Depends on the noise applied. If the noise is -10% to +100% for everyone then you get roughly the graph Dunning-Kruger got. So there is no reason to believe that the best are better at estimating their abilities, just that you can't estimate your own rank as better than the best.

tempestn
0 replies
20h4m

That's a great observation. For what it's worth though, it does seem logical to me that the best would also be best at estimating their skill. Not necessarily because they're better at it per se (though there's likely some of that too, for the reasons originally posited by D-K), but also because they have an easier problem to solve. When you know something well, it's fairly obvious that that's the case. (Think of the experience of acing a math test. It's entirely possible you'd know you answered everything correctly.) When you struggle somewhat though, it's much more difficult to estimate how much you're struggling compared to how others would fare.

svnt
0 replies
20h50m

Just because the data appear random doesn’t mean you’ve gotten at the cause though.

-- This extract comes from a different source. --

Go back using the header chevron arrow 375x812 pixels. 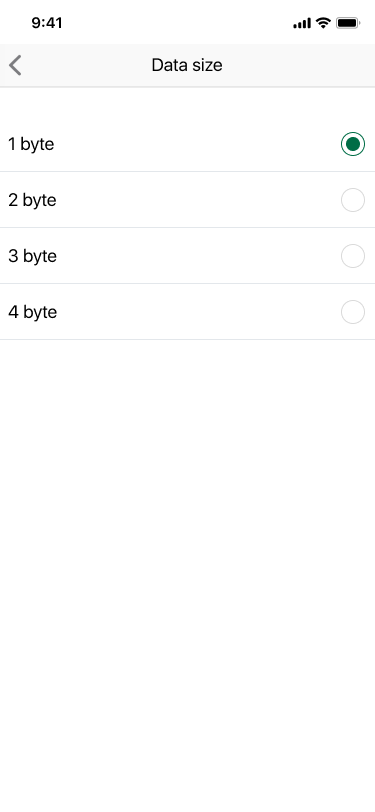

From those charts it could equally be low skill throughout, or something nuanced like lack of skill at estimating at the bottom, improving skill in estimating through the middle, and high skill and learned modesty at the top.

jampekka
0 replies
17h51m

The correct model is probably (estimated test score + estimation noise) = (actual test score + test noise). The test contains a random element, e.g. guessing, that the person can't estimate.

https://en.m.wikipedia.org/wiki/Regression_dilution

https://en.m.wikipedia.org/wiki/Errors-in-variables_models

lencastre
4 replies
21h20m

Wasn’t this DK effect already debunked?

xbar
0 replies
20h57m

Yes. This article highlights the 2016, 2017 and 2020 debunkings of DK. But it hangs on as an oft repeated scientific fallacy.

The fact that anyone has to ask if it has debunked shows how desirable some people find the DK myth. Even in the comments here, people are not willing to be skeptical of DK. That's interesting psychology.

mrkeen
0 replies
20h11m

Yes but some claim to have debunked the debunking also. [1]

This paper (2023) claims "the magnitude of the effect was minimal; bringing its meaningfulness into question." [2]

[1] https://andersource.dev/2022/04/19/dk-autocorrelation.html

[2] https://www.sciencedirect.com/science/article/abs/pii/S01602...

jahewson
0 replies
21h3m

I don’t know much about it but I’m sure you’re right.

hasch
0 replies
20h58m

Article mentions 2016 somewhere. They explain a bit on top of that, with more depth ... at least my rough take on this

greenthrow
3 replies
21h4m

Lmao this article is an example of Dunning-Kruger at work. The author thinks they have found and are revealing something but they are just failing to fully understand the subject. Amazing.

flappyeagle
2 replies
20h52m

Try reading the article again and understanding the argument.

greenthrow
1 replies
19h55m

Oh I did. Completely.

mattxxx
0 replies
17h48m

Wait... but what if this is DK? What if my comment is DK??

dmbche
3 replies
21h21m

Isn't it ironic that they fooled themselves?

ulizzle
2 replies
20h21m

It was actually hilarious but I don’t think many people here got the irony

DangitBobby
1 replies
15h14m

Literally the closing paragraph of TFA is about that exact irony.

robwwilliams
0 replies
1h54m

And here it is from OP (which made me laugh—right or wrong). And leave your hubris at home unless you rate yourself a damn fine statistician ;-)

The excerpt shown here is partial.